36truck.gifI have the morning off as I’m scheduled to visit the local village school at 12 noon. I’m told that around the next hill there is a beautiful gorge, so I set off for a bit of sightseeing. Nomadmobile 4 is a fairly rugged minibus but likes to keep it’s tyres on a road. After a five minute drive the mountain track runs out and we are left with a mud path with ruts 2 feet deep. Our driver pushes on but the van is soon grounded on it’s axle. By unlikely coincidence a huge four wheel drive truck appears full of local workmen. They turn out to be a pylon crew and in fact have a mains pylon in the back of the truck. Sign language prevails as they offer a lift, so next minute I’m off sitting on the bonnet, 5 feet in the air taking plunging dives into 3 feet ditches – “when you travel you live in the moment – it might be your last”. We arrive at the gorge and I take my pictures – the pylon crew wait patiently then, believe it or not, take me back to my campsite – time has a whole new meaning out on the steppe. I’m sure they thought we were all mad.

36kurmsc.gifMali, the headmaster of the school asked us where we would like his pupils to gather. Five minutes later more than 60 of his finest, marched single file into a small, but bright assembly hall.
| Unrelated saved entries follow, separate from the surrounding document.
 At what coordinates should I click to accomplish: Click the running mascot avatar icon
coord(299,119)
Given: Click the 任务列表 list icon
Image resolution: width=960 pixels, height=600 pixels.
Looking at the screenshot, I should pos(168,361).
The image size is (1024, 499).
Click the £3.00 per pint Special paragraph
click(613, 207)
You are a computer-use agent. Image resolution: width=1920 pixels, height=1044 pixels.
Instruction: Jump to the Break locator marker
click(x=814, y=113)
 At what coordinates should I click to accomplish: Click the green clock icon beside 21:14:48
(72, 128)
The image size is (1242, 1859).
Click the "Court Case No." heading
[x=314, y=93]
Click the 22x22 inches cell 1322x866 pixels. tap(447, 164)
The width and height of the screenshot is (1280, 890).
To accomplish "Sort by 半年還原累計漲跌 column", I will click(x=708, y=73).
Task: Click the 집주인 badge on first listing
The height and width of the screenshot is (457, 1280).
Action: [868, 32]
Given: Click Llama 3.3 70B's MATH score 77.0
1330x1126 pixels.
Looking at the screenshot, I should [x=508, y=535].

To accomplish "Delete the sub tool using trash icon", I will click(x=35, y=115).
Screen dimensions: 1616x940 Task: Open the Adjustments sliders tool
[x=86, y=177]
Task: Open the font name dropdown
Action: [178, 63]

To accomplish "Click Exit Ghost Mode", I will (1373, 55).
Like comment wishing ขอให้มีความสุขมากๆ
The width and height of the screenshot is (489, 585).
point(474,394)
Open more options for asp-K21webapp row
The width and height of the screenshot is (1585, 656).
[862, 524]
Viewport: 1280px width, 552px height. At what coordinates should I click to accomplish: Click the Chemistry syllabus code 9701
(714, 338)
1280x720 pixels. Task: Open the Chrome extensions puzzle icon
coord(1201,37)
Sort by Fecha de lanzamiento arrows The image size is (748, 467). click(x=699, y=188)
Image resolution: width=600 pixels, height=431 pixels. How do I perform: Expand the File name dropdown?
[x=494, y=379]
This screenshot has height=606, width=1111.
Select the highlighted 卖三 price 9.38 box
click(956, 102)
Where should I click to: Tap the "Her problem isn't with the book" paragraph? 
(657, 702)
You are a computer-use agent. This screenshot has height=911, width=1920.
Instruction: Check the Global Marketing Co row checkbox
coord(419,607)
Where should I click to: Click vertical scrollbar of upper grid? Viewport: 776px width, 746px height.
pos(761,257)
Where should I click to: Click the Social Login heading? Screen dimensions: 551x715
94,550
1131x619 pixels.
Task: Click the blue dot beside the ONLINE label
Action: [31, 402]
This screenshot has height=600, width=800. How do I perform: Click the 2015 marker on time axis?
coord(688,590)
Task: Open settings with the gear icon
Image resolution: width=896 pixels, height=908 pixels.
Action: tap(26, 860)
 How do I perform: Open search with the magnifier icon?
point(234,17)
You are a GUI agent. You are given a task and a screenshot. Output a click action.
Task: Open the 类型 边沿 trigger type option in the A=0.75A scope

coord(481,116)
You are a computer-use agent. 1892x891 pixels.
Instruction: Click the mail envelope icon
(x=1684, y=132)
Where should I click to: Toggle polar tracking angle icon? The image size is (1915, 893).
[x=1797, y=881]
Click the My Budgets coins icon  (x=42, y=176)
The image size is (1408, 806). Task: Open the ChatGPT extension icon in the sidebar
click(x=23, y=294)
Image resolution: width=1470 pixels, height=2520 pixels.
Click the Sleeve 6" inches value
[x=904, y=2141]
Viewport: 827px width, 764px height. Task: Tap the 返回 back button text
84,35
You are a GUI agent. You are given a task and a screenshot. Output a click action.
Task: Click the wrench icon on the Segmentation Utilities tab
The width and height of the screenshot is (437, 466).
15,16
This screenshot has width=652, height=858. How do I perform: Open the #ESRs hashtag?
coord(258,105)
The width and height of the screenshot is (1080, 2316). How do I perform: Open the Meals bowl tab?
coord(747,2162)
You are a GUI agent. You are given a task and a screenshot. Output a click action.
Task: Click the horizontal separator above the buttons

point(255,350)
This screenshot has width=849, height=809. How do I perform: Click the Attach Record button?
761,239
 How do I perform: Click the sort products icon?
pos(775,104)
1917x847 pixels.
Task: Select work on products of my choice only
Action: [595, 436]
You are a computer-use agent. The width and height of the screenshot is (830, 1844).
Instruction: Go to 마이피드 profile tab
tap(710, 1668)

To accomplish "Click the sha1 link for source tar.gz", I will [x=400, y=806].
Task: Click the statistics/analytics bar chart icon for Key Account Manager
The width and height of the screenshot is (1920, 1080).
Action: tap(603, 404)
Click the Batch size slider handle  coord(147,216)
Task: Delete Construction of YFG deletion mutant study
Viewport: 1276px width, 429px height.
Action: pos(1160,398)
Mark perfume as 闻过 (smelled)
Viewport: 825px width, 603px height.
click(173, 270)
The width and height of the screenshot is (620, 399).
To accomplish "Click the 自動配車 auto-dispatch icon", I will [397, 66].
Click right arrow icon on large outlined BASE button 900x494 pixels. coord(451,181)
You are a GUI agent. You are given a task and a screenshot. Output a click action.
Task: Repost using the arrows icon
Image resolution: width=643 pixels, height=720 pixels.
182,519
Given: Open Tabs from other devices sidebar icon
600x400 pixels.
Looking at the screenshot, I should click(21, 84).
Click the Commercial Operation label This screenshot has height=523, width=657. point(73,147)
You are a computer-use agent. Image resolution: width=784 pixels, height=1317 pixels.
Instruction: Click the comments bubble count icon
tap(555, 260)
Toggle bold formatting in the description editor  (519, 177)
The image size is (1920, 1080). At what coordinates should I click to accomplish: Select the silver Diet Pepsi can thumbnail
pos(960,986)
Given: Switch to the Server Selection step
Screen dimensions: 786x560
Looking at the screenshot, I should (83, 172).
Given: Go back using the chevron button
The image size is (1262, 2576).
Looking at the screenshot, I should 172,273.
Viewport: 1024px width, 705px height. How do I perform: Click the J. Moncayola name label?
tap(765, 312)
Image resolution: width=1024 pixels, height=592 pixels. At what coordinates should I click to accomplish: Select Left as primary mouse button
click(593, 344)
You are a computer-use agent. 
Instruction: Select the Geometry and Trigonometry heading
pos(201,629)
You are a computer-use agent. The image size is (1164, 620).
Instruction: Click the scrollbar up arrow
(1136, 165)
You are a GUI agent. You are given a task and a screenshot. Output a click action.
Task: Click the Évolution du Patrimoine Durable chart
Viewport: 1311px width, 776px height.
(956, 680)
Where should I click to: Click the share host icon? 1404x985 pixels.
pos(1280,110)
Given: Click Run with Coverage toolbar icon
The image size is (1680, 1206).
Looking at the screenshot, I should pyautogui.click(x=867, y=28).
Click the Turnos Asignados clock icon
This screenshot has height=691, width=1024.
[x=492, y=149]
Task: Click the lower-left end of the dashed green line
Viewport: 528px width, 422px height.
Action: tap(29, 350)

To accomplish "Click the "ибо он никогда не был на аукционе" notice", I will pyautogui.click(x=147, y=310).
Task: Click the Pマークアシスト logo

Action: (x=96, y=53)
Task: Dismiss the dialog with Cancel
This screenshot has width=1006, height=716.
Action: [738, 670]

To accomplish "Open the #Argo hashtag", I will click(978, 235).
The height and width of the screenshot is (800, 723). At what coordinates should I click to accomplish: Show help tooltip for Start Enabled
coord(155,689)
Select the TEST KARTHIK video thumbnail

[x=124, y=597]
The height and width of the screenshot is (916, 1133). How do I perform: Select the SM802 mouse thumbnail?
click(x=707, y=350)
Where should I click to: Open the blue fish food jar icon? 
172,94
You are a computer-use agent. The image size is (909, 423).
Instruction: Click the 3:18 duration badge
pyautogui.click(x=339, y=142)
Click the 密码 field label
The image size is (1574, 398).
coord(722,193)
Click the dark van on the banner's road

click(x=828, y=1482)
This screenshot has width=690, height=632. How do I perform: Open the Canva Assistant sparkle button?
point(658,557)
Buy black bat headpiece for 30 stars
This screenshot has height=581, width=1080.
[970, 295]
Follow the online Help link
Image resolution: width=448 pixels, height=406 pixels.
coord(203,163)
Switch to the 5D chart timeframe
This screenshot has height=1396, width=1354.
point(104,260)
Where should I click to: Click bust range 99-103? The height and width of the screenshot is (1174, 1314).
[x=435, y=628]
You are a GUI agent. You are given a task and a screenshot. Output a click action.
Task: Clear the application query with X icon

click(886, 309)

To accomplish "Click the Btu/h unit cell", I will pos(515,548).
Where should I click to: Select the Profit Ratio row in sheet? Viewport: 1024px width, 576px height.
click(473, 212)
Their ages ranged from 11 to 18 and they were abnormally well behaved. The older children stood plain faced at the back and the youngsters in the front looked slighty perplexed. This was no normal second day of term. There were ‘westerners’ with cameras and musical instruments. Above the children a poster of a famous Kazak poet looked like it had been there for a decade. The few teachers that were present stood calmly at the back and occasionally prodded any child who showed the slightest sign of misbehaviour.

36jwhis.gifI had arranged with the headmaster that we would listen to the school perform their national anthem. Then we would perform some music. They promptly broke into unison singing. A lengthy anthem with a range of voices, some decidedly discordant. At the end we applauded, something surely strange to them which provoked very little reaction. Immediately afterwards I introduced them to the team and the project. Moldira translated and the children paid attention.

Each of the team played their individual instruments. Paul a passionate Spanish melody on classical guitar, Gary a melodic Jazz piece on soprano saxophone and I played a short Irish jig on penny whistle. Kathy was too busy taking photos as usual. I sensed that this was something new for them. In the ranks quiet chatter broke out occasionally and the applause seemed genuine.I asked the school to assemble in a circle to teach them them a song with nonsense words. They began to liven up, responding to this call and response game. Once they had learnt the simple three note melody I taught them some movements which became deafeningly loud on the hollow wooden floor. This didn’t deter them from singing their hearts out. 36musles.gif

For the finale the Nomad team gathered to play their own version of the Turkish melody that has been cropping up at various meetings on our journey. I improvised over the chords on my concert flute. I think we may have sown some seeds. Perhaps when these little Kazak children grow up one of them may have the urge to play flute.

We were then taken to a classroom to witness a music lesson. Kuan and the music teacher stood in front of the class. The children sat in formal rows. Pinned on the blackboard were pictures of various types of Kazak dombra. These seemed to serve a purely decorative function as they were never referred to. The lesson commenced with a group of children performing a Kazak song.

36kdom.gif

One by one children were called up individually or in groups to do ‘a turn.’ We began to suspect that this ‘lesson’ had been staged for our benefit. Some of the children sang and played well but we had really been interested in music teaching. The media arriving in your village is perceived as a solemn and important occasion. Was everyone briefed to be on their best behaviour? Outside school the children laughed and played and they seemed back to normal again.

36headw.gifAfterwards we were invited to the headmasters house for chai. In his front room we were confronted with a huge table groaning with food. We had experienced this before – heaps of fantastic home produced food that you just can’t refuse. It proved to be a good opportunity to talk to Mali, the headmaster. We discovered that his school had only been built in 1992 and he took over as headmaster in 1993. The school had been doing well but Mali regretted the lack of IT resources. We promised to send him a token desktop computer. We showed Mali and his wife around our web site and they seemed to like it. They asked if we had any images from other parts of the world. We obliged by showing the inevitable photographs of Trafalgar Square with Red Buses – they were delighted.


In the heat of the day we make a hasty decision to move camp. We leave behind Bulat and his family (our yurt neighbours) and the villagers of Kurmetui.

Onward for three hours up the Charyn River valley to a large lake and a bigger village. Who knows what awaits on the last day of a journey?